Les parades militaires et civiles en suspens depuis deux années dues aux respects des mesures barrières visant à lutter contre la pandémie Covid-19, sont prévues pour cette année. En droite ligne avec le thème choisi, cette parade militaire sera l’occasion de présenter aux yeux des ennemis l’artillerie et la puissance souveraine dont le Cameroun jouit sur le plan militaire. Ce thème et cette parade préparée en grande pompe suffisent à dissuader toutes personnes constituant un obstacle à la paix et la cohésion sociale du Cameroun. Le message ainsi passé sera que le Cameroun, pour ses intérêts pacifiques n’hésitera pas à user de ses armes. 

Cinquantenaire de l’unité, dans quel contexte ? 

S’agissant du contexte de célébration de la cinquantième édition de la fête de la nation, l’on peut remarquer que l’unité du Cameroun est profondément affectée si l’on s’en tient à une observation objective de la société. Bien que l’on puisse se réjouir du brassage culturel qui constitue notre essence, on ne peut cependant pas nier l’existence de frustrations et d’autres pratiques qui constituent un frein à la consolidation des énergies autour de l’unification au sens propre du Cameroun.  

Le Grand Dialogue National organisé le 30 septembre 2019 dans le but de trouver des pistes de solution à la crise anglophone, la création des organisations luttant pour la promotion du multiculturalisme et du bilinguisme, la pratique de l’équilibre régional dans les concours administratifs, l’implémentation progressive de la décentralisation, sensibilisations diverses sur l’espace public ainsi que la répression par les armes dans les parties en crise, bien que mitigés sont implémentés par le Gouvernement afin de limiter l’impact négatif de ces pratiques séparatistes dont la jeunesse, fer de lance de la nation est spectatrice et malheureusement actrice. 

Parlant justement de la jeunesse qui évolue dans un environnement gangréné par ces divers maux, elle ne s’en sort pas indemne. La recrudescence de la violence dans le secteur de l’éducation secondaire est observée ; sur la toile, les discours de haine et le tribalisme se démarquent avec acuité.
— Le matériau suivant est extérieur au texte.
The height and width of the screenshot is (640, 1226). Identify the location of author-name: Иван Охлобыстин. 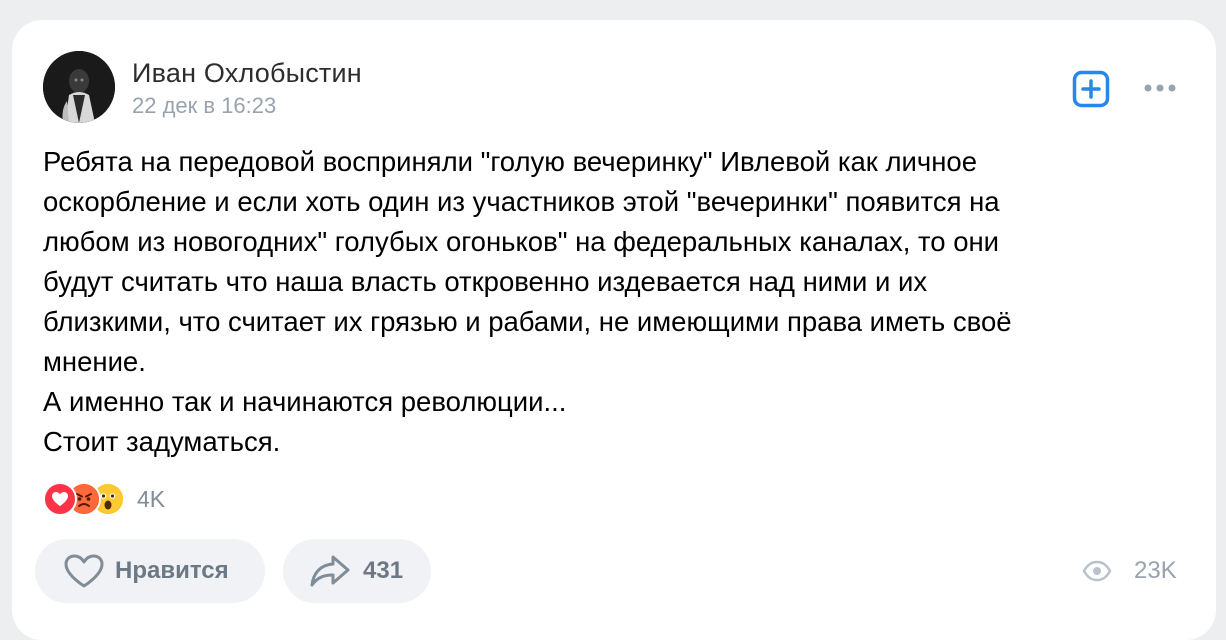
(247, 74).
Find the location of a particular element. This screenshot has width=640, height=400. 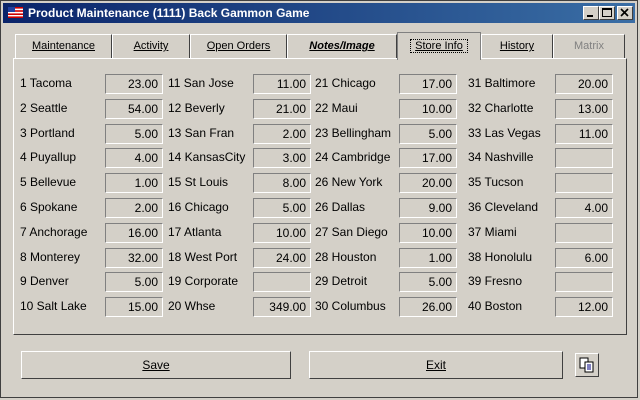

tab-matrix: Matrix is located at coordinates (589, 46).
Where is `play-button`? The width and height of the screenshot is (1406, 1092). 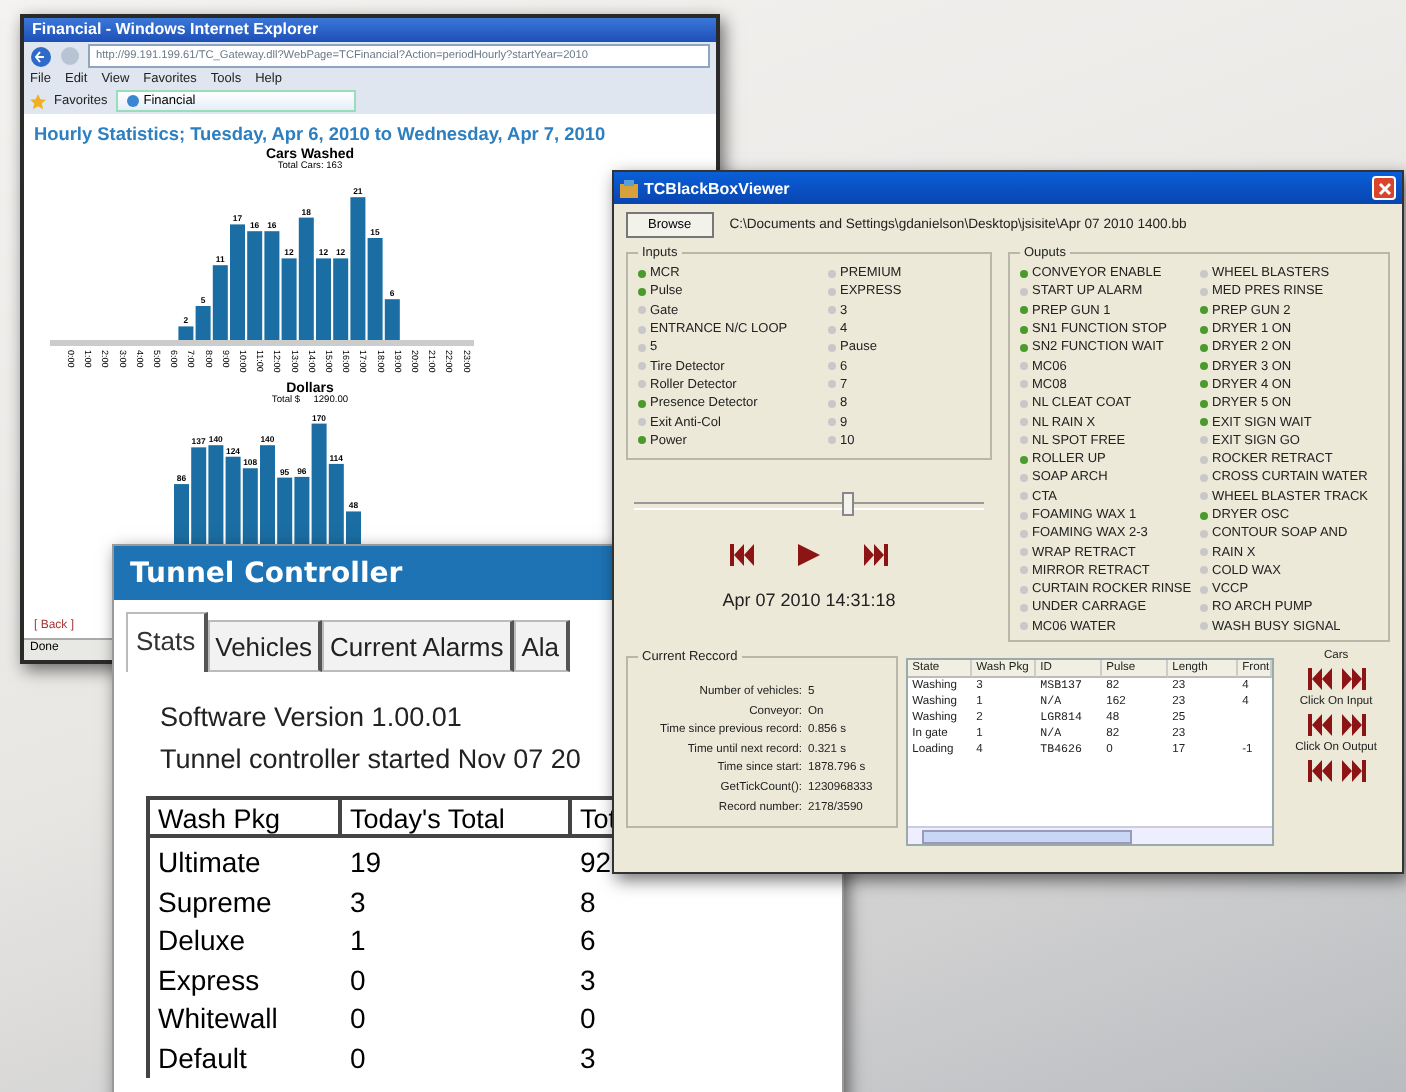 play-button is located at coordinates (809, 554).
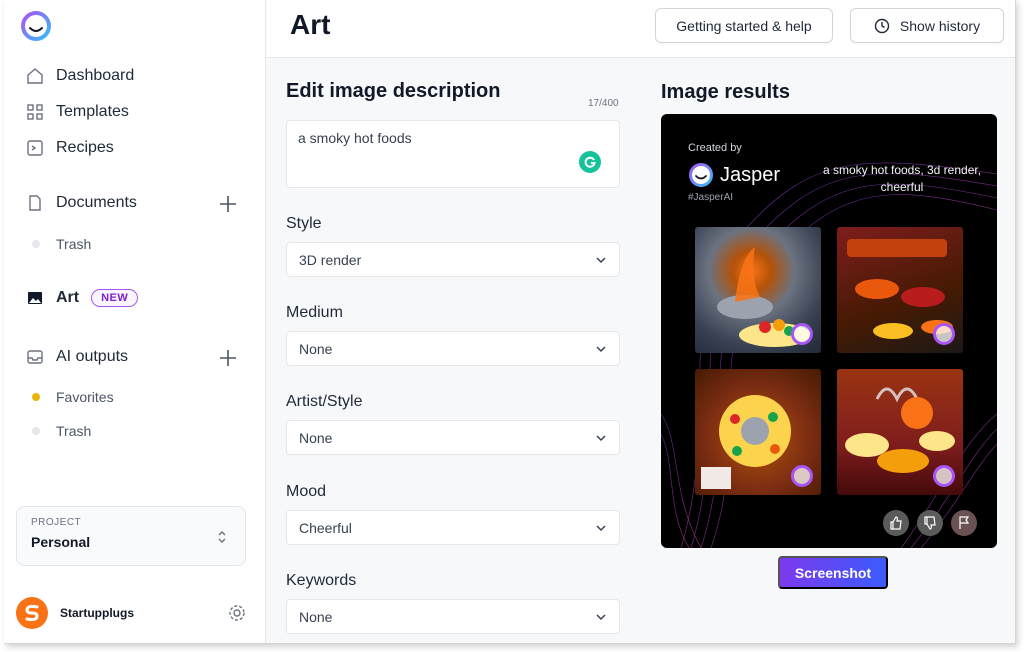 This screenshot has width=1024, height=652. Describe the element at coordinates (82, 298) in the screenshot. I see `sidebar-item-art: Art NEW` at that location.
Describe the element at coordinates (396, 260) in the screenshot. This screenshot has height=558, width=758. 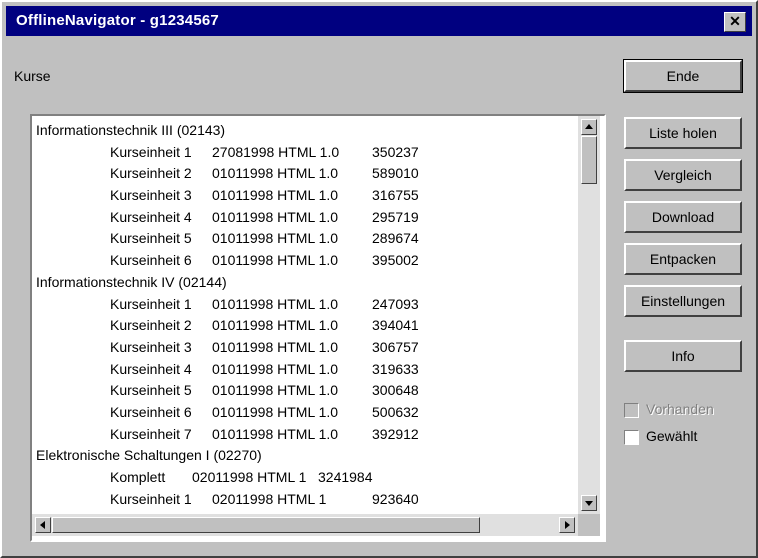
I see `unit-size: 395002` at that location.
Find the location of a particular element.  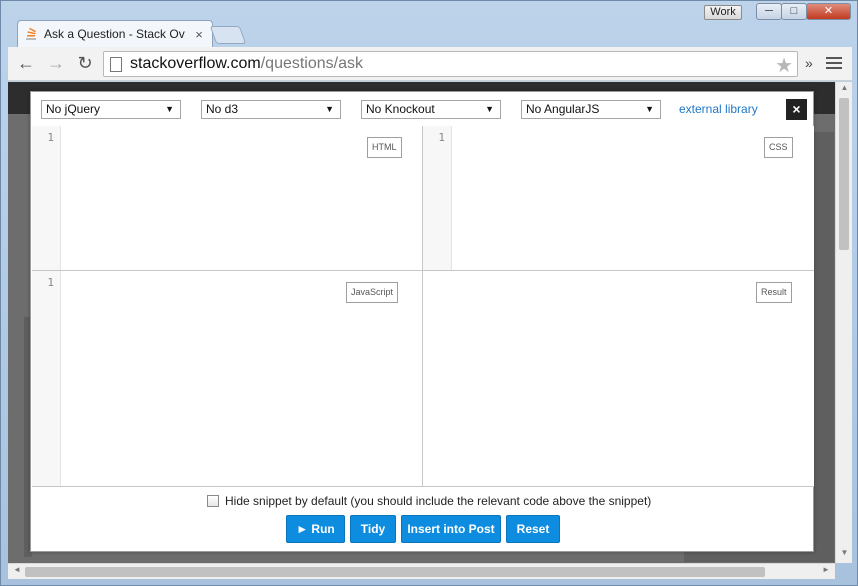

tab-strip: Ask a Question - Stack Ov × Work ─ □ ✕ is located at coordinates (430, 24).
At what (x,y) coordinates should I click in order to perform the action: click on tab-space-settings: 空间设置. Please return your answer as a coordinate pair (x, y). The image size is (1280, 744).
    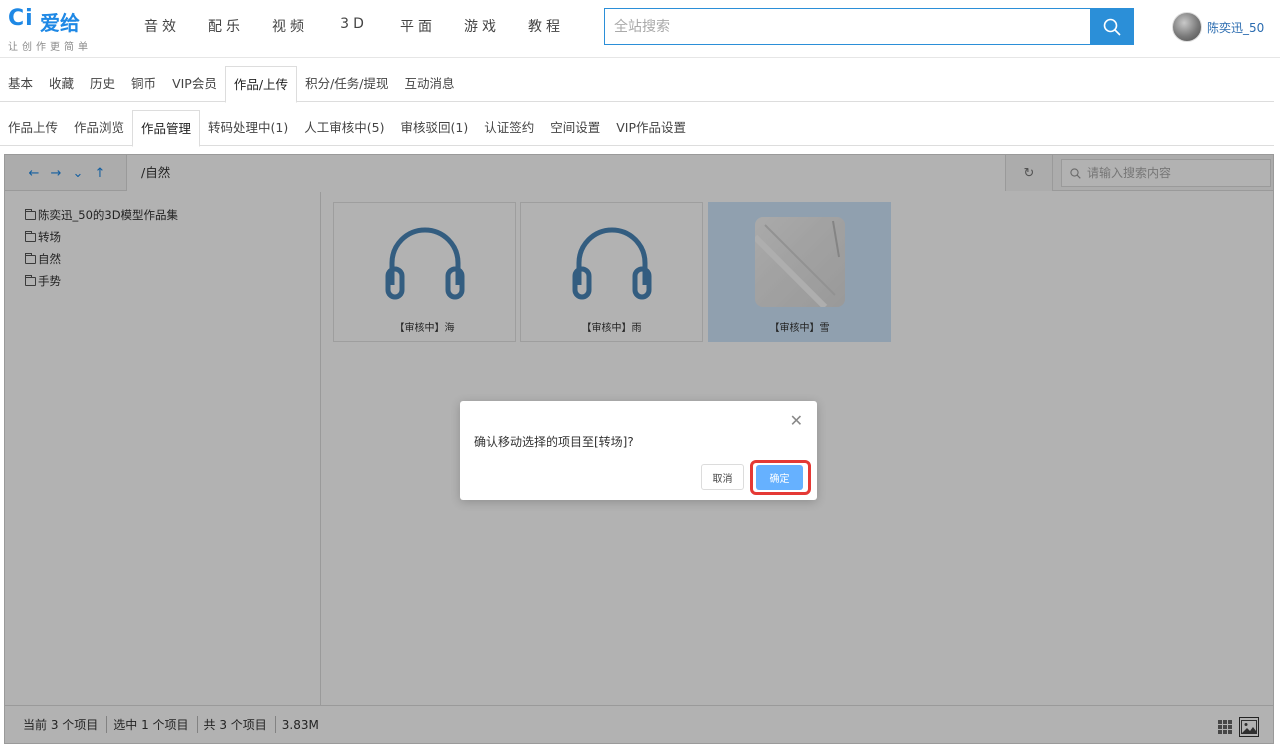
    Looking at the image, I should click on (575, 128).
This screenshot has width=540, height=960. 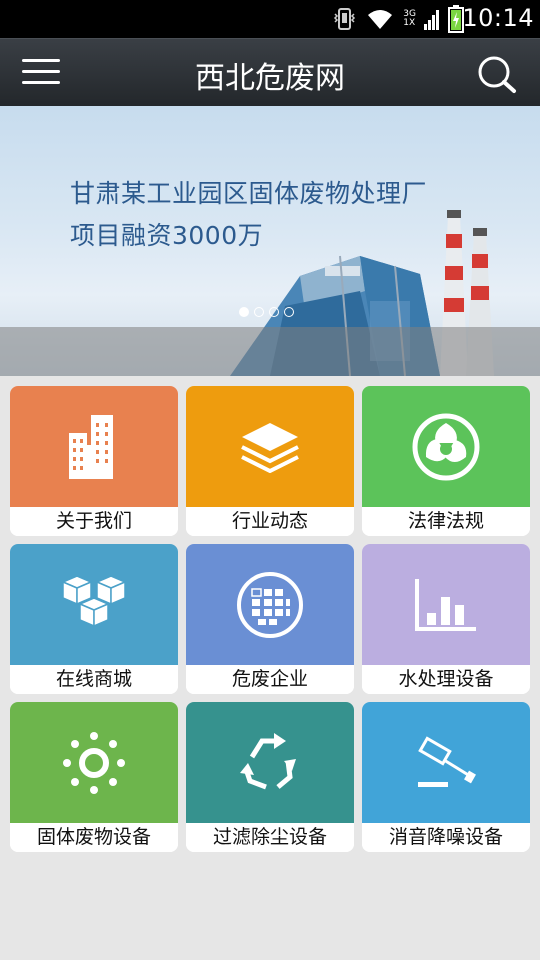 What do you see at coordinates (270, 19) in the screenshot?
I see `status-bar: 3G 1X 10:14` at bounding box center [270, 19].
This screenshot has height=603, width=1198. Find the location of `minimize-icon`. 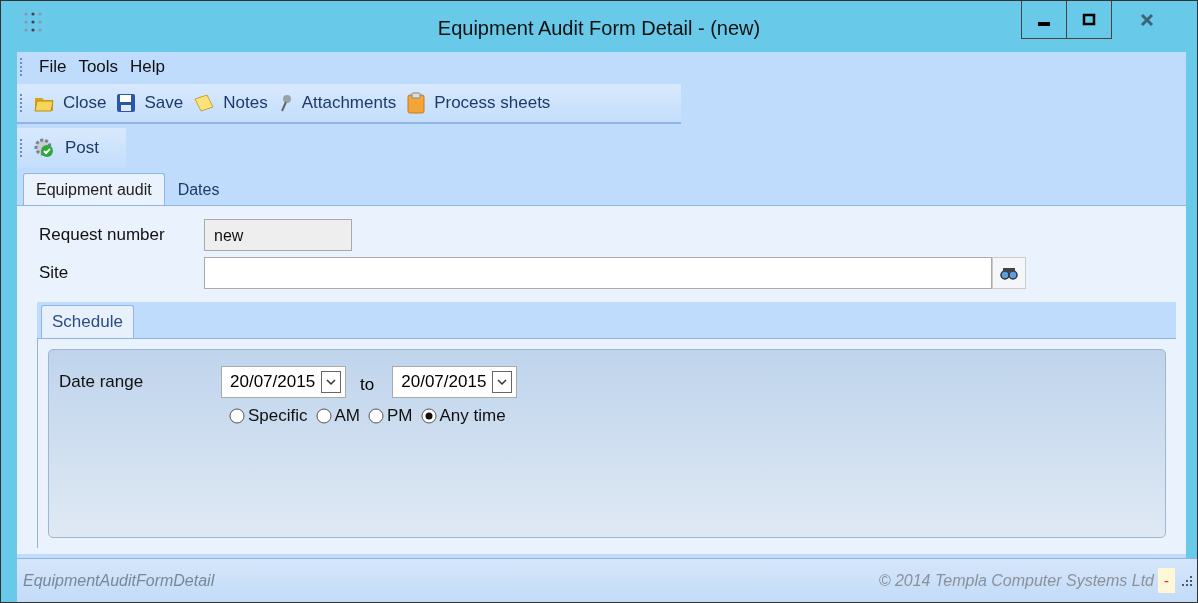

minimize-icon is located at coordinates (1044, 24).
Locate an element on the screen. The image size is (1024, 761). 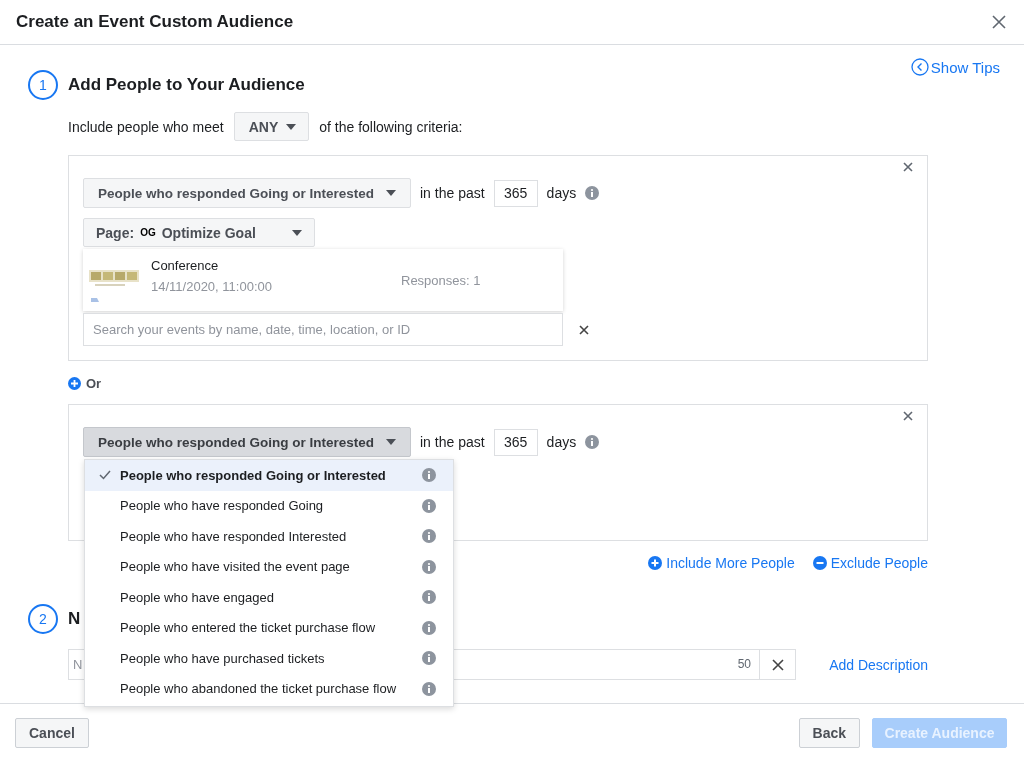
criteria-label: of the following criteria: is located at coordinates (391, 126).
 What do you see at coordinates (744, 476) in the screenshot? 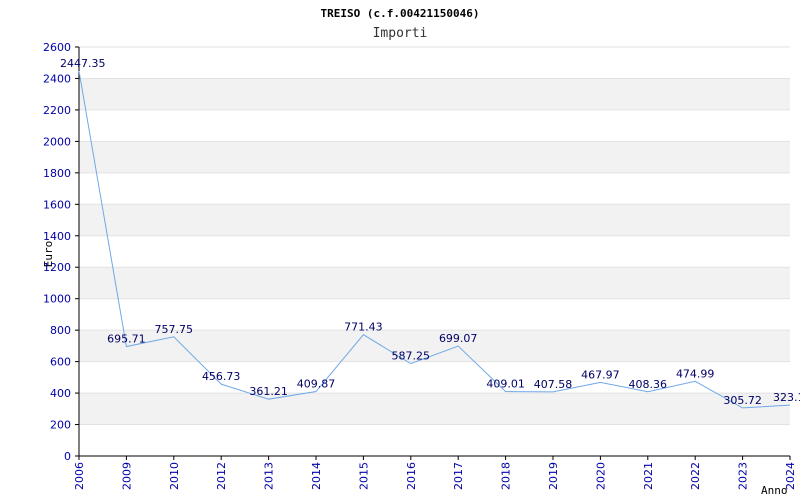
I see `x-tick-label: 2023` at bounding box center [744, 476].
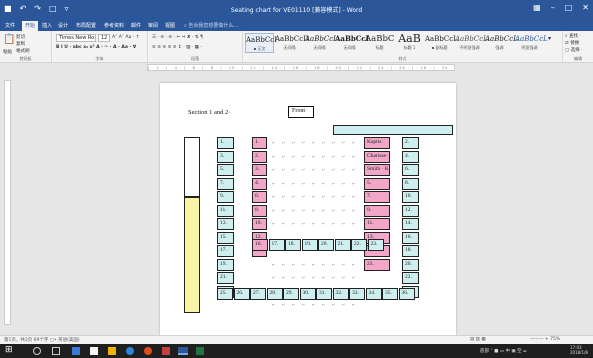  Describe the element at coordinates (352, 43) in the screenshot. I see `style-no-spacing-3: AaBbCcI 无间隔` at that location.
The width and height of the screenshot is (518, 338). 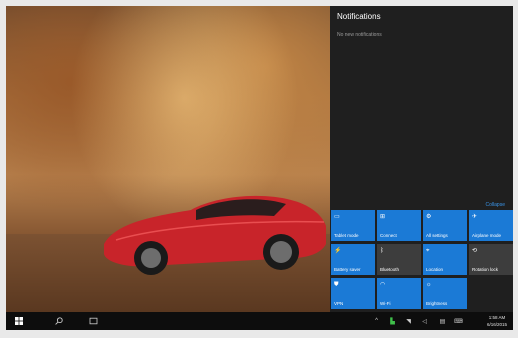 I want to click on quick-action-connect: ⊞ Connect, so click(x=399, y=226).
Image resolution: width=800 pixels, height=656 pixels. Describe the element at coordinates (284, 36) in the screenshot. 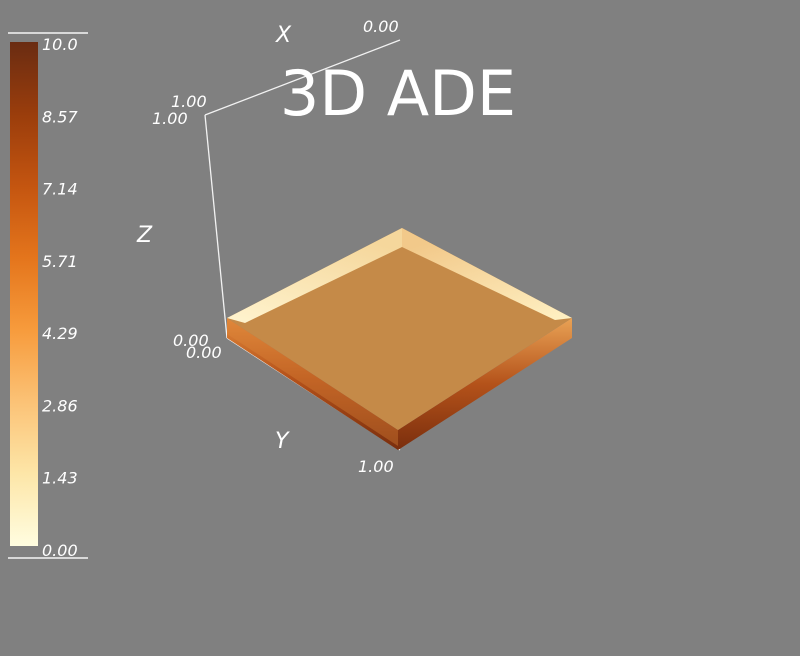

I see `x-axis-name: X` at that location.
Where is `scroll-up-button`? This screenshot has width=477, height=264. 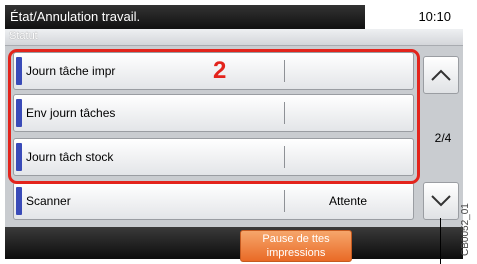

Cette situation plus quinquagénaire pousse à se demander si la célébration de ce cinquantenaire ne devrait pas prendre ancrage sur autres choses que sur la démonstration de la souveraineté militaire du Cameroun. 

En espérant une prise de conscience objective et générale, le souhait optimiste d’une bonne fête de la nation est exprimé à l’endroit de tous les camerounais. Dans cet élan, la jeunesse qui brille, fer de lance de cette belle nation est invitée à marquer au fer rouge sa contribution positive à la construction et la célébration de nombreuses années d’unité camerounaise.